U.K. Professor Backs Campaign To Name New Heavy Metal Element After LEMMY

U.K. Professor Backs Campaign To Name New Heavy Metal Element After LEMMY

According to the Liverpool Echo, a U.K. physics professor has thrown his support behind a campaign to rename a "super-heavy" periodic element in memory of Ian "Lemmy" Kilmister.

Fans wishing to honor Lemmy are petitioning to name one of four newly discovered elements after the recently deceased MOTÖRHEAD frontman.
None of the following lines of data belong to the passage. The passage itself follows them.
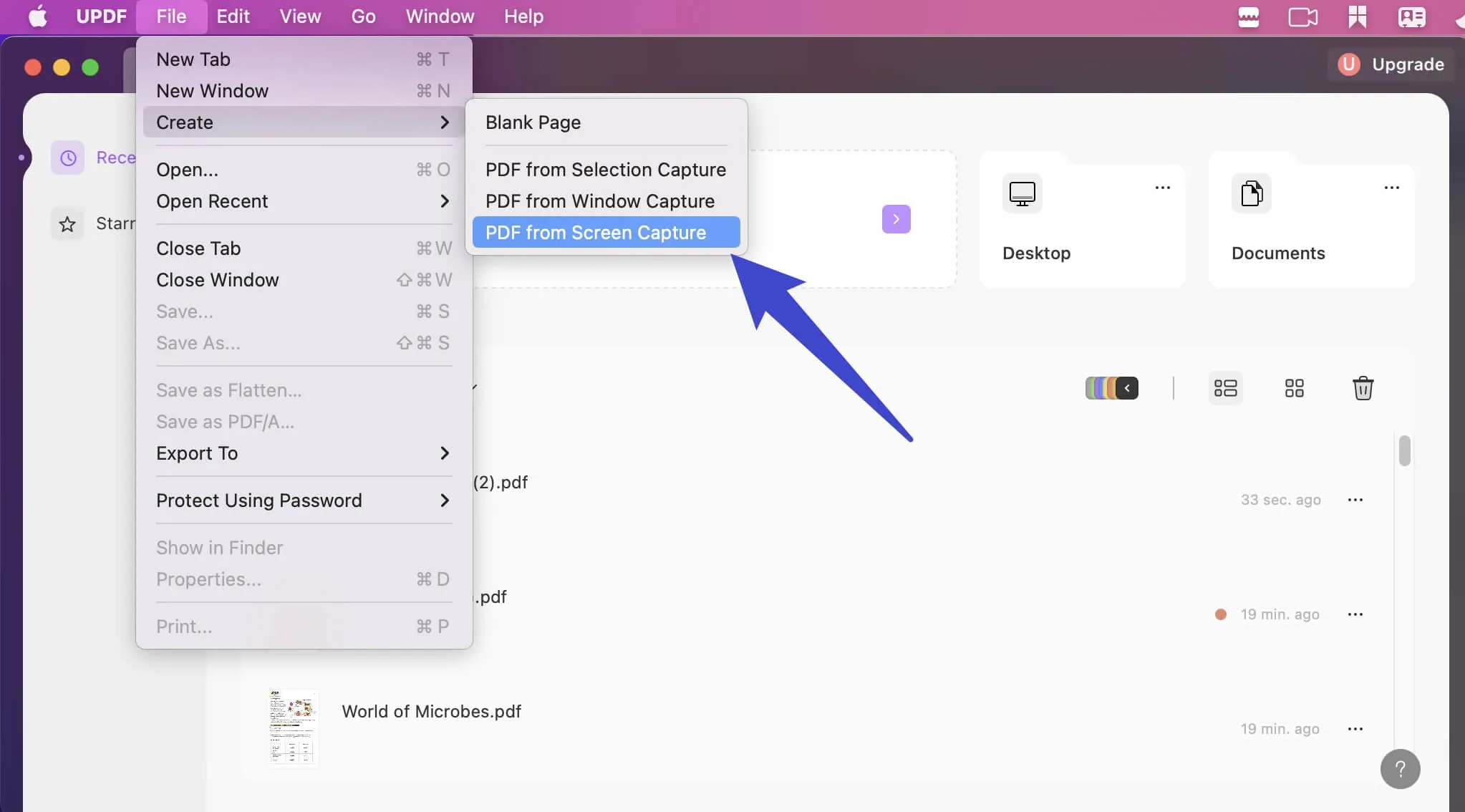Toggle the color theme swatch bar

point(1128,388)
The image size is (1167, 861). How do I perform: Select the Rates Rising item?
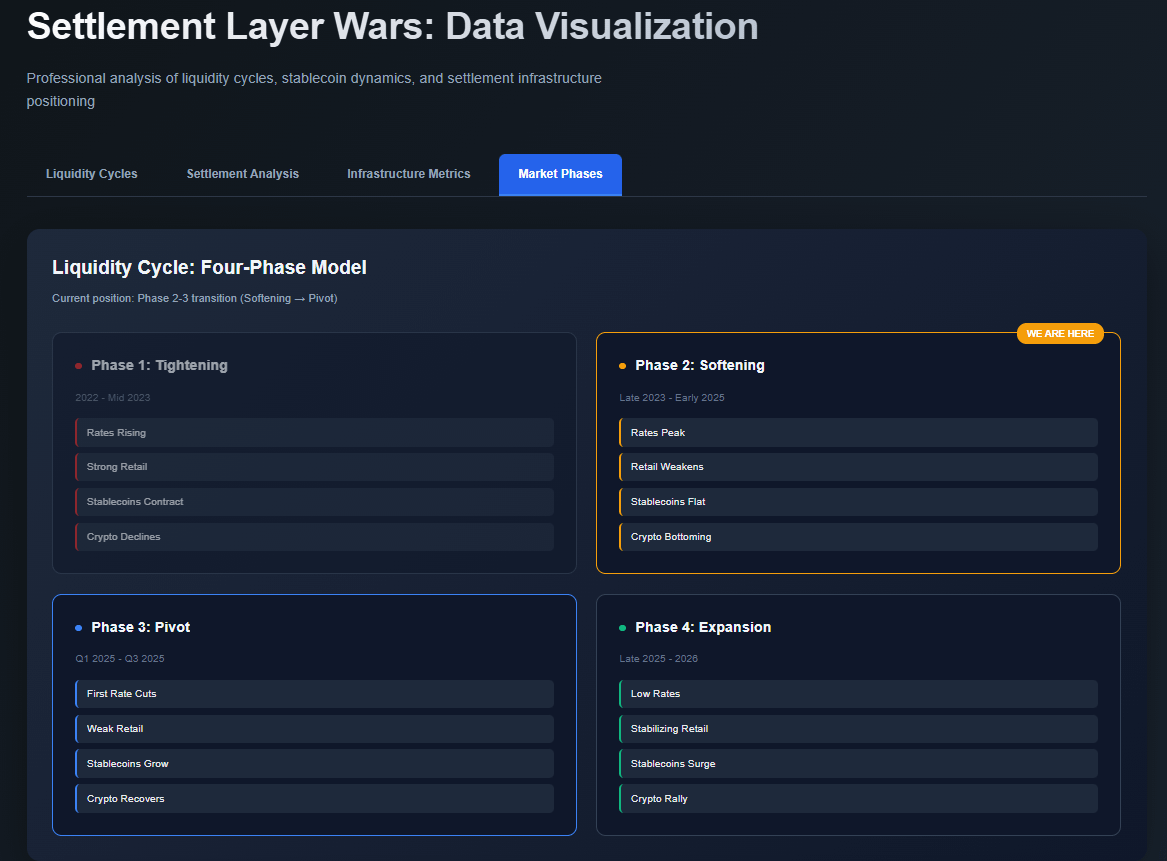314,433
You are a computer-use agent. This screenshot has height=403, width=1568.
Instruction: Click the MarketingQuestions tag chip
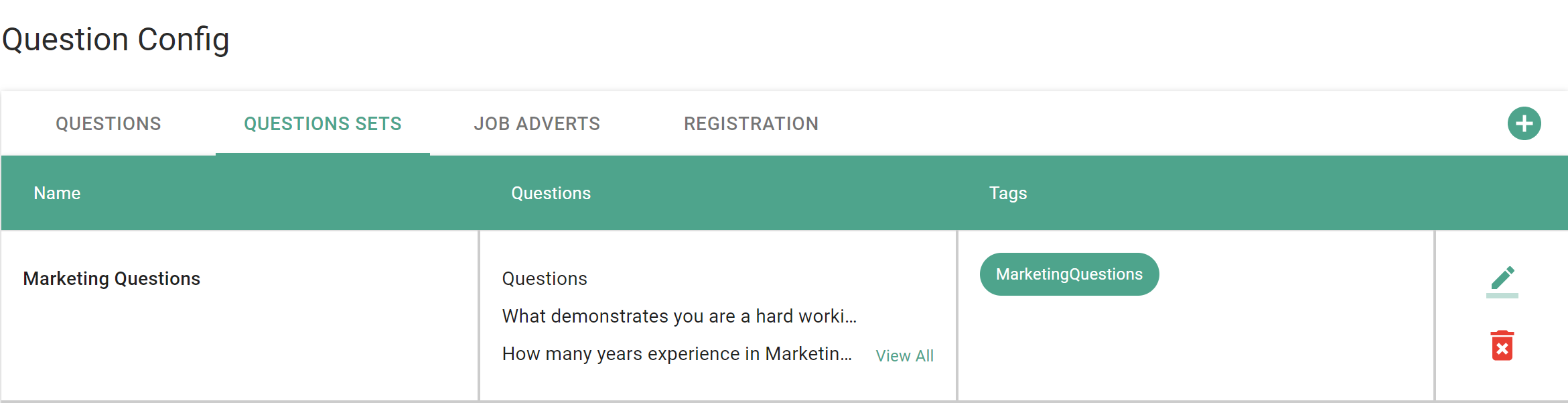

"Heavy rock lost its most iconic figure over Christmas with the sudden and unexpected death of Ian 'Lemmy' Kilmister," said John Wright, the business support manager from York, England who started the petition. "Lemmy was a force of nature and the very essence of heavy metal.
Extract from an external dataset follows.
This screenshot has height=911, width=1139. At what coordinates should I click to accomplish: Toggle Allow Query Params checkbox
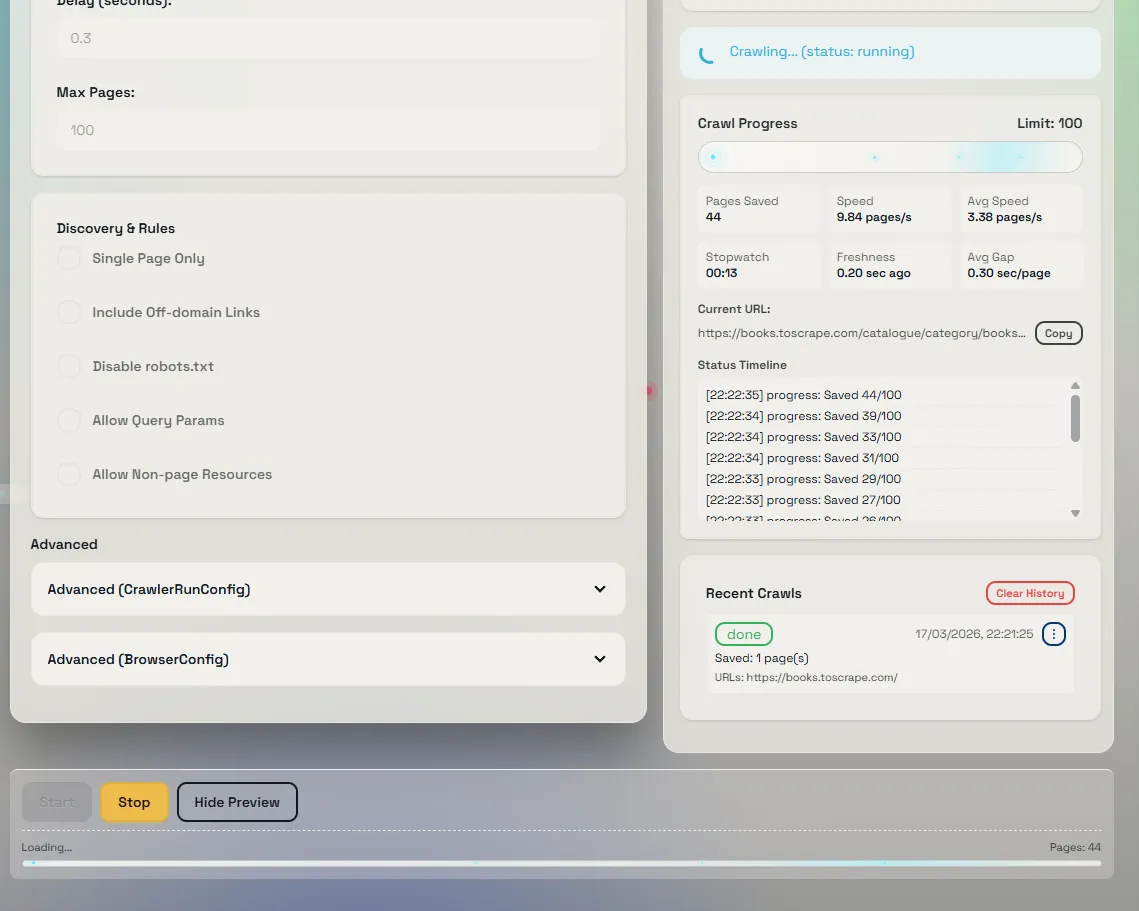point(69,420)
"We believe it is fitting that the International Union of Pure and Applied Chemistry recommend that one of the four new discovered Heavy Metals in the Periodic table is named Lemmium."

Kilmister died on December 28, just two days before the International Union of Pure and Applied Chemistry announced the discovery of elements 113, 115, 117 and 118.
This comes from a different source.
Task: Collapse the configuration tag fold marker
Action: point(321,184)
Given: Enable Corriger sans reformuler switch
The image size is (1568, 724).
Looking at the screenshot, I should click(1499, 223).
The petition has garnered more than 51,000 supporters, including Ken Durose, professor of physics at the University of Liverpool.

"When I put on my MOTÖRHEAD t-shirt this morning and came to work, I hadn't heard of the campaign to call one of the new elements 'Lemmium,'" Durose told the Liverpool Echo.

"The whole idea that you name a new heavy metal after Lemmy — he basically invented heavy metal but he always called himself rock 'n' roll — so I think it's a terrific idea.

"Everyone's really amused by it in the Department of Physics at Liverpool University.

"The problem is that elements have to be named after either their properties, a myth, a mineral, a place or a scientist.

"Unfortunately, Lemmy wasn't any of these, but if they broaden the criteria to include rock 'n' roll legends, he's in with a chance!"

For now, the new elements have "working names" — ununtrium and the symbol Uut for element 113, ununpentium and Uup for 115, ununseptium and Uus for 117, and ununoctium and Uuo for 118.